Training models
This page contains instructions on how to run model training that was used in the best submission.
Locally
Single model
In order to train a single CV fold locally you can run:
make train FOLD_NUMBER=<fold_number>
Or:
python ./kelp/nn/training/train.py \
--data_dir data/raw \
--output_dir mlruns \
--metadata_fp data/processed/train_val_test_dataset.parquet \
--dataset_stats_fp data/processed/2023-12-31T20:30:39-stats-fill_value=nan-mask_using_qa=True-mask_using_water_mask=True.json \
--cv_split $(FOLD_NUMBER) \
--batch_size 32 \
--num_workers 4 \
--bands R,G,B,SWIR,NIR,QA,DEM \
--spectral_indices DEMWM,NDVI,ATSAVI,AVI,CI,ClGreen,GBNDVI,GVMI,IPVI,KIVU,MCARI,MVI,NormNIR,PNDVI,SABI,WDRVI,mCRIG \
--image_size 352 \
--resize_strategy pad \
--interpolation nearest \
--fill_missing_pixels_with_torch_nan True \
--mask_using_qa True \
--mask_using_water_mask True \
--use_weighted_sampler True \
--samples_per_epoch 10240 \
--has_kelp_importance_factor 3 \
--kelp_pixels_pct_importance_factor 0.2 \
--qa_ok_importance_factor 0 \
--qa_corrupted_pixels_pct_importance_factor -1 \
--almost_all_water_importance_factor 0.5 \
--dem_nan_pixels_pct_importance_factor 0.25 \
--dem_zero_pixels_pct_importance_factor -1 \
--normalization_strategy quantile \
--architecture unet \
--encoder tu-efficientnet_b5 \
--pretrained True \
--encoder_weights imagenet \
--lr 3e-4 \
--optimizer adamw \
--weight_decay 1e-4 \
--loss dice \
--monitor_metric val/dice \
--save_top_k 1 \
--early_stopping_patience 50 \
--precision 16-mixed \
--epochs 50 \
--swa False
The training artifacts including:
- Parameters
- Metrics:
- DICE
- IOU (Jaccard Index)
- F1-Score
- Precision
- Recall
- Accuracy
- Sample batch of images and predictions:
- True color composites
- Color infrared composites
- Shortwave infrared composites
- Spectral indices
- DEM
- QA
- Ground truth masks
- Predicted masks
- Confusion matrices
- Best and latest model checkpoints
Are automatically logged using MLFlow.
See MLFlow artifacts to see how those images look like.
All folds
make train-all-folds
Or:
make train FOLD_NUMBER=0
make train FOLD_NUMBER=1
...
make train FOLD_NUMBER=9
Or:
python ./kelp/nn/training/train.py \
--data_dir data/raw \
...
python ./kelp/nn/training/train.py \
--data_dir data/raw \
...
...
On Azure ML
Note: The training details in this section assume you have configured Azure ML Workspace and Azure DevOps Organization properly and have all assets, resources, secrets and pipelines in place.
Single model
Go to your Azure DevOps organization and trigger the Training Pipeline:
Most of the configuration settings can be changed in the ADO portal.
After going to the Azure ML Workspace the new experiment run will appear on the Jobs page.
After clicking on a single job, you'll see the training pipeline.
If you click on the Model Training step you'll see the training job progress, logs and outputs (the same as with local run).
All images as with local run are also logged.
The metrics tab will show all metrics that were logged for training, validation and test phases.
All folds
Same as with single model training - there is a dedicated pipeline for training all folds under a single Job.
Note: The same ADO Pipeline can be used to trigger HParam Search Job.
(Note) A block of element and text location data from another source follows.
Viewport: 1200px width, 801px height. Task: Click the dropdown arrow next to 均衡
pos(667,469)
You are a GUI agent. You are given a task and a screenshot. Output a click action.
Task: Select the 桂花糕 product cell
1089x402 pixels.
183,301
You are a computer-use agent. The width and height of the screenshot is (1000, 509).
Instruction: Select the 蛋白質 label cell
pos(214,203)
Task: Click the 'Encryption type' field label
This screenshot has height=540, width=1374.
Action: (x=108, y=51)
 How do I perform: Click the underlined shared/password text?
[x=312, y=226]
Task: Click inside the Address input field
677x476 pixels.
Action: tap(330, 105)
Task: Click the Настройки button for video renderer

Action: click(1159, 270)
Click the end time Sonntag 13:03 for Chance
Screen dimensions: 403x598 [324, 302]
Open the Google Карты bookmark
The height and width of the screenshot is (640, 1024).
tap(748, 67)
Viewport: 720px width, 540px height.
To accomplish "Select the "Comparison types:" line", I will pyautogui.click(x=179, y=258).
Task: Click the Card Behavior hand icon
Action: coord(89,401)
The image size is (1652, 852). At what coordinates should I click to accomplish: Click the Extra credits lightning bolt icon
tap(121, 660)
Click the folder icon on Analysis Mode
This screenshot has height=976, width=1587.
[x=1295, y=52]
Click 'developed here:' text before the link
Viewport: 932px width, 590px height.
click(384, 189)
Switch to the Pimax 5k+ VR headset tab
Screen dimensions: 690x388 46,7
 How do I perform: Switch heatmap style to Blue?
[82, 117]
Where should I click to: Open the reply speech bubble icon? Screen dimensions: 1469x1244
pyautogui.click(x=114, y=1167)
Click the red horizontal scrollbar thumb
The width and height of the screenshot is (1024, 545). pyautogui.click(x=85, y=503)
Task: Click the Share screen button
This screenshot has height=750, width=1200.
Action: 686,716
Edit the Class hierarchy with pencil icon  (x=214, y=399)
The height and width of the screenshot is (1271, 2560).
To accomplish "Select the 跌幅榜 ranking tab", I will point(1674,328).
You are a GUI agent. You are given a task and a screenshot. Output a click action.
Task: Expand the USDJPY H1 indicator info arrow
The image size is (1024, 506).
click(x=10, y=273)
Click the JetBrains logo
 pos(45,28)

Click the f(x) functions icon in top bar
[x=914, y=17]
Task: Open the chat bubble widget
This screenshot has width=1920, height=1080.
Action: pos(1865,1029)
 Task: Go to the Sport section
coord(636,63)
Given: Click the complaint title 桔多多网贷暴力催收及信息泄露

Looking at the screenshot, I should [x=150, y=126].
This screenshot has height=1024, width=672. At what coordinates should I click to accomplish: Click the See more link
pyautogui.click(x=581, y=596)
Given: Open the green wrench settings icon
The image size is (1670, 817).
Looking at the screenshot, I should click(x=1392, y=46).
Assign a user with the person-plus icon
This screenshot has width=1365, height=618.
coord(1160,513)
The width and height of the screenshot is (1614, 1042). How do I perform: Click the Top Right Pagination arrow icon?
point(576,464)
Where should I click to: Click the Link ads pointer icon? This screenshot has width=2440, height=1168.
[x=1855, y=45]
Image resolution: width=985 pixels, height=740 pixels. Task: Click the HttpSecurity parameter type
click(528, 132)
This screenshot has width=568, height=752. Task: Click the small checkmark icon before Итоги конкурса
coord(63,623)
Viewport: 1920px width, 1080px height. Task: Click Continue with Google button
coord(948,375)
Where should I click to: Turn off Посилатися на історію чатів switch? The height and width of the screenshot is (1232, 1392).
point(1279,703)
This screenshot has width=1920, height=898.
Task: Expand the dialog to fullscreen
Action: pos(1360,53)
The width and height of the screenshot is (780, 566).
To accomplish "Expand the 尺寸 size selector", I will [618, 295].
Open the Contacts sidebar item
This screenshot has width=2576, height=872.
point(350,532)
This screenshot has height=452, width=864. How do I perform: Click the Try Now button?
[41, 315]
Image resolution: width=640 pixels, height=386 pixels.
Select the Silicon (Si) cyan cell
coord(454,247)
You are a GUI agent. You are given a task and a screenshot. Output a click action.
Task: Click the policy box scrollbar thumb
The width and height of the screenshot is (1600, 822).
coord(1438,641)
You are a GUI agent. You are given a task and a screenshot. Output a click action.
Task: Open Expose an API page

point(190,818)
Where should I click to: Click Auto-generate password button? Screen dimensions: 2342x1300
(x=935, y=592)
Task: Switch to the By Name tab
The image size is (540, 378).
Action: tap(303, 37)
In fact the CV fold training pipeline under the hood uses Sweep Job to perform training of individual folds.
If you go to the child job of the Sweep Step you'll find the individual fold training jobs.
Note: Since we are using spot instances, sometimes the training jobs can be interrupted - as seen in the image above. In that case you'll need to re-run failed jobs manually.
Downloading the results
After the training is finished you'll be able to download the outputs and logs of the job. While on Outputs + logs tab, click Download all button. All training artifacts will be compressed into zip archive and the download process should start in a couple of minutes. If it does not - please check the notifications in the portal and click on download link manually. Once the download finishes, extract the job outputs to the directory of your choosing.